Top court refuses to hear appeal from Calgary psychiatrist convicted of sex assault

The Supreme Court of Canada has shut the door on a psychiatrist’s request to appeal three convictions for sexually assaulting his court-appointed patients.

OTTAWA — The Supreme Court of Canada has shut the door on a psychiatrist’s request to appeal three convictions for sexually assaulting his court-appointed patients.

Dr. Aubrey Levin of Calgary was found guilty by a jury in January 2013 and was sentenced to five years in prison.

He had asked the Supreme Court to hear an appeal of his convictions, but that request has been denied.

As always, the top court did not give reasons for its decision.

Allegations against Levin came to light in 2010 after one of his patients came forward with secret videos he had recorded during sessions with the psychiatrist.

The patient was on probation at the time the videos were taken and had been ordered by a court to see Levin twice a month. The man said he had told authorities about previous assaults and no one believed him, so he bought a spy camera and brought it to his appointments.

The videos, played in court during the trial, showed Levin undoing the man’s belt and jeans and appearing to fondle him.

The patients had been assigned to Levin between 1999 and 2010 by the justice system.

Levin’s wife was convicted earlier this month of trying to bribe a juror during her husband’s trial.

Erica Levin was charged with obstruction after a juror came forward to say she had been approached by a relative of the accused.
------------------------------
▶ **To do**:
1. Name every calendar year mentioned in the news report on the Calgary psychiatrist's appeal.
2. Pick up the news report on the Calgary psychiatrist's appeal after its final sentence and carry it further.
The listing after this point plays no role in the work on this page.

▶ **Source material**:
------------------------------
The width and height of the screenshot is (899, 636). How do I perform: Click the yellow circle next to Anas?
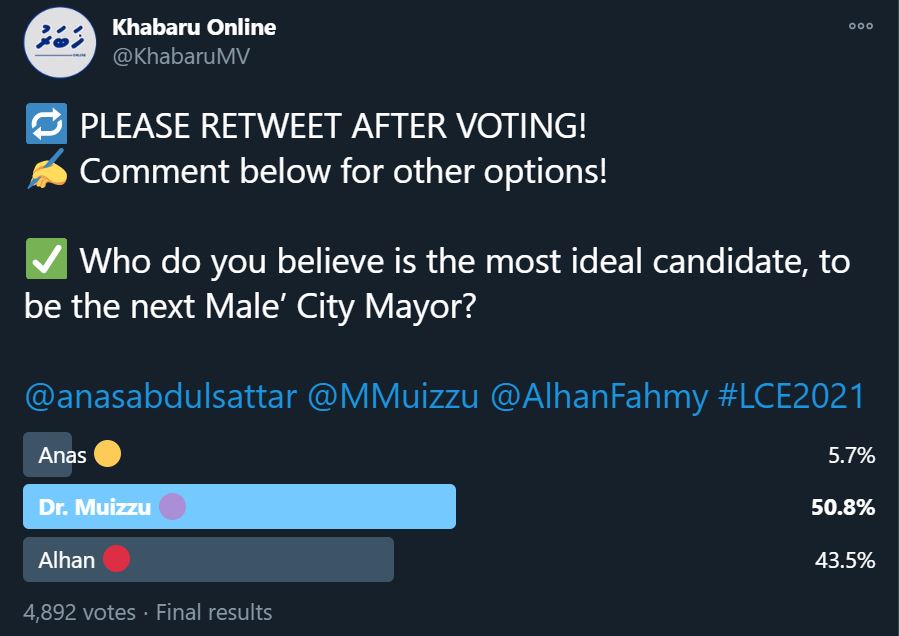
------------------------------
▶ **Answers by task**:
1. 2013, 2010, 1999

2.
The juror testified she was offered $1,000 if she found Levin not guilty. She was excused from the doctor’s trial after she came forward with her allegations.

She will be sentenced next month.

Aubrey Levin, who immigrated to Canada from South Africa, was frequently used by the courts to assess people and provide expert opinions at hearings.

He served briefly as director for the Regional Psychiatric Centre in Saskatoon and was licensed in 1998 to practise psychiatry in Alberta.

Levin is no stranger to controversy over his work. He faced heated accusations about his time as a military psychiatrist during apartheid in South Africa, where he earned his degree in 1963.

In the 1970s, he was a psychiatrist at a military hospital where aversion therapy through electric shocks was allegedly used in an attempt to change the sexuality of gay soldiers. Levin is mentioned in a report that aimed to shed light on abuses of gays and lesbians in the military by health workers.